A Tale of Two Towers ...

A tale of two towers ...OK, LotR geeks, not those two towers (and not the 9/11 towers either) ... over the past couple of weeks I'd seen some "green" stories involving "towers", and thought that these two were interesting enough in their differences to pair up here.

Both of these came to my attention via the http://www.fastcoexist.com feed I follow on Facebook, and were sort of at the heart of that P.S. added to the Biodiesel post a week or so back. I didn't get any reader feedback on my queries there, and had these sitting around, so figured I'd pass along the info anyway (pretty much because *I* found them fascinating!).

The first of these is fairly low-tech/low-impact bamboo and netting construction that was computer-developed by an Italian design group, Architecture and Vision. It's called the WarkaWater, which

is a 9 m tall bamboo framework with a special fabric hanging inside capable to collect potable water from the air by condensation. The lightweight structure is designed with parametric computing, but can be built with local skills and materials by the village inhabitants.

This is intended for particular environmental niches - in the initial project, the mountainous rural regions of Ethiopia, where water is scarce, wells difficult to dig, and of questionable quality when obtained on the surface. Due to dramatic temperature differences between the night and day in these regions, there is a good deal of water condensation, and these towers are conceived to be able to effectively collect that on a daily basis. This will ultimately be a very "grass roots" project, as it takes 2-3 people about 10 days to build one, and each is likely to provide drinking water for 3-4 homes, making the construction of these a "village-level" venture, with as many as needed being built and utilized by the locals. More info here

In stark contrast to that is the proposed Solar Wind Downdraft Tower, which is HUGE and high-tech, yet (while being for the production of energy), uses evaporation as its key process. This is one of those freaky-to-wrap-your-head-around projects, as it is very simple in concept ... spray a mist across the opening at the top, the mist evaporates, cooling the air above the tower, which then sinks through the tower, gaining speed, and driving turbines at the bottom. Like the other system, this is pretty much environment-specific - you need a hot, dry location (I'm guessing Nevada, Utah, Arizona, New Mexico, and chunks of surrounding states might work), and is currently proposed for a site in the small border town of San Luis, AZ. Unlike the other tower, however, this is anything but "loving hands at home" construction, with the price tag coming in at around $1.5 billion to get it up and running.

Did I mention it is huge?

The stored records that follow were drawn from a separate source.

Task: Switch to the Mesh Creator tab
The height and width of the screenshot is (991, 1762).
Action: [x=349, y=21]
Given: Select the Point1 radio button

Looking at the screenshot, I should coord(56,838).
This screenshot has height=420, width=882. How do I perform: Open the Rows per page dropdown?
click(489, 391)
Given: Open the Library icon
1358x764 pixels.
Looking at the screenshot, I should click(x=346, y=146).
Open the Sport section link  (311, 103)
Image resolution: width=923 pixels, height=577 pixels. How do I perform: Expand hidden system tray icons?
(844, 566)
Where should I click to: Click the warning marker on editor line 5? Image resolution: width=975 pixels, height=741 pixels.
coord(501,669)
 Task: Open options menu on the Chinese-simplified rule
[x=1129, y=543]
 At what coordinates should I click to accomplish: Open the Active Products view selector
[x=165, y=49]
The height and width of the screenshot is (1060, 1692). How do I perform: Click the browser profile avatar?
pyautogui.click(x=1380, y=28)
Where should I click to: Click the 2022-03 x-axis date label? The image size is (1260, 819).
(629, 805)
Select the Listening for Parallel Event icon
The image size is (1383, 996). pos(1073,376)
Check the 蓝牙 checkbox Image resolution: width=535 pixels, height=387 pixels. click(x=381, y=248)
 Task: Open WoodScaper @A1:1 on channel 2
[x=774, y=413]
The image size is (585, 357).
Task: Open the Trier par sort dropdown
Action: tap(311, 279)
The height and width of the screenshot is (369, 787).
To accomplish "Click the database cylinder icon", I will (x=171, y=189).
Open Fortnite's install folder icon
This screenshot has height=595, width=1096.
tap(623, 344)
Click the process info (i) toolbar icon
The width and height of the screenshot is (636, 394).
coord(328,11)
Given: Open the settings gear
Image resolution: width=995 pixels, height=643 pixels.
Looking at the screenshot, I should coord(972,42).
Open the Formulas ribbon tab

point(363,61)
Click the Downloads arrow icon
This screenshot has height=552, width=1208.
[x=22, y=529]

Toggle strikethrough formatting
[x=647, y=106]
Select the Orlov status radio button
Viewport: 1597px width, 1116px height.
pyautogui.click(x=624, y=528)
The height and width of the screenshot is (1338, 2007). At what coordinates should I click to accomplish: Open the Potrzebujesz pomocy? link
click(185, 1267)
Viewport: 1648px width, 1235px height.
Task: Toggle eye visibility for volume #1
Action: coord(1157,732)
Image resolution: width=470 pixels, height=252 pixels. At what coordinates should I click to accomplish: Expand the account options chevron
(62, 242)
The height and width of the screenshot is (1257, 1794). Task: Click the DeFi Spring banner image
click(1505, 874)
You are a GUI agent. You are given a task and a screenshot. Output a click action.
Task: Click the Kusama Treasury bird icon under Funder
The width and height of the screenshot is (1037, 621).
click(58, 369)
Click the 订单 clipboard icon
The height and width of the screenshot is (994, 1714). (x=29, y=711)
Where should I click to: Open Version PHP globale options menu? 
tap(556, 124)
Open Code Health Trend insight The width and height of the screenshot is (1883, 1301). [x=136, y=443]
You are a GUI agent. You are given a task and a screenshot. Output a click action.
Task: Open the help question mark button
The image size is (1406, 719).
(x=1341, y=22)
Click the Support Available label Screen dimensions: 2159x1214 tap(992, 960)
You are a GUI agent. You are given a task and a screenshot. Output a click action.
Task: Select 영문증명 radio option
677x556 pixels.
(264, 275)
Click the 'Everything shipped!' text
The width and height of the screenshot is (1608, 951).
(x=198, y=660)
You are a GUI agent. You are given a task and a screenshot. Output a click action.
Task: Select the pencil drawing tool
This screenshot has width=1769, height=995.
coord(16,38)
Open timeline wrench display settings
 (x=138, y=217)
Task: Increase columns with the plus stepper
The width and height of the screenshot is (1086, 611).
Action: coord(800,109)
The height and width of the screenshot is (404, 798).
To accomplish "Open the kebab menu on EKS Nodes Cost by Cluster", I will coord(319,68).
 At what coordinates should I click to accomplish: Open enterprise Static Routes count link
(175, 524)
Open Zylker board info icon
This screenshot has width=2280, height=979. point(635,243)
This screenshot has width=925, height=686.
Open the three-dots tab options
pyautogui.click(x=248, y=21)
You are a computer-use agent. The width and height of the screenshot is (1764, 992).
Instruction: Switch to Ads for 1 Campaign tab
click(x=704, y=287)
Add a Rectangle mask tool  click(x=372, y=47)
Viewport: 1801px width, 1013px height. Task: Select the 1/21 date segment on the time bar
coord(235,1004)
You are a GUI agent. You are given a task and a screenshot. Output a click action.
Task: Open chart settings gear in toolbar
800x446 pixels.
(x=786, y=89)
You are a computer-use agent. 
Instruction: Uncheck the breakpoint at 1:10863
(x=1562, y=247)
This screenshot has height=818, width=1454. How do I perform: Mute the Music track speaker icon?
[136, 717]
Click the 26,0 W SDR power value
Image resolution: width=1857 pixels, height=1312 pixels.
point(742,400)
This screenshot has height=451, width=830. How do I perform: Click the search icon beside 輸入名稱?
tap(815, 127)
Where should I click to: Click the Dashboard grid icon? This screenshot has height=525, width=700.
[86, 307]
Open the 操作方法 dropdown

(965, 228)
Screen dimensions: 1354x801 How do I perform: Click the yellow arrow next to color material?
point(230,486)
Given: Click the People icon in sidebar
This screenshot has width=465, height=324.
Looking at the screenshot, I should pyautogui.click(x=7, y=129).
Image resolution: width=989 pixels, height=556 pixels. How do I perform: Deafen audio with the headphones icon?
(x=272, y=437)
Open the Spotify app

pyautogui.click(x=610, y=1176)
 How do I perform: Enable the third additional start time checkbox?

The tower is projected to be 2,250 feet tall ... which would make it second only to the Burj Khalifa tower in Dubai for "world's tallest building" ... with a fairly substantial footprint (again, making it most plausible for empty desert areas) - but far less than a wind turbine field for equivalent output (which would require a "wind farm" stretching over 100,000 acres). Now, given the scope of this, one might say "yeah, it'll never get built", but the amount of energy it produces makes it tempting. Aside from producing the power of 156 square miles of wind turbines, it also would produce about the same amount of energy as the Hoover Dam ... while being self-supporting - taking only about 11% of the energy it produces to run its systems. The FastCompany piece notes:

The idea goes like this: Water is sprayed at the top, causing hot air to become heavy and fall through the tower. By the time it reaches the bottom, it's reaching speeds of up to 50 miles per hour, which is ideal for running the turbines. The advantage over standard solar and wind energy is the plant runs continuously, day and night. There are no intermittency issues from the sun failing to shine, and you don't need to dust off any solar panels to keep things going. As long as the air is warm enough (which is likely in Arizona), the tower will keep creating draft effects.

Needless to say, this last point is pretty attractive - you're not at the mercy of the weather, as long as it's warm in the desert. It also has the appeal of not damming a river, and being a localized eyesore (as opposed to mile after mile after mile of windmills). Obviously, there are serious "NIBY" issues with something sticking nearly a half mile into the sky, but there's a whole lot of "empty" out in the various desert locations where the Solar Wind Downdraft Tower is designed to work, so that is less likely to be a problem. This is certainly a system to keep an eye on to see if it will get built!